Segment Start: EXERCISE INPUT
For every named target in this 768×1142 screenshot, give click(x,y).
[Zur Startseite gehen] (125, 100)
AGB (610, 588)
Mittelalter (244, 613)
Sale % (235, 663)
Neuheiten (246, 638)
Segment End: EXERCISE INPUT
Every one of the entries must be printed exactly.

** TASK SOLUTION **
For every named target in this 768×1142 screenshot, give click(x,y).
[Zur Startseite gehen] (125, 100)
AGB (610, 588)
Mittelalter (244, 613)
Sale % (235, 663)
Neuheiten (246, 638)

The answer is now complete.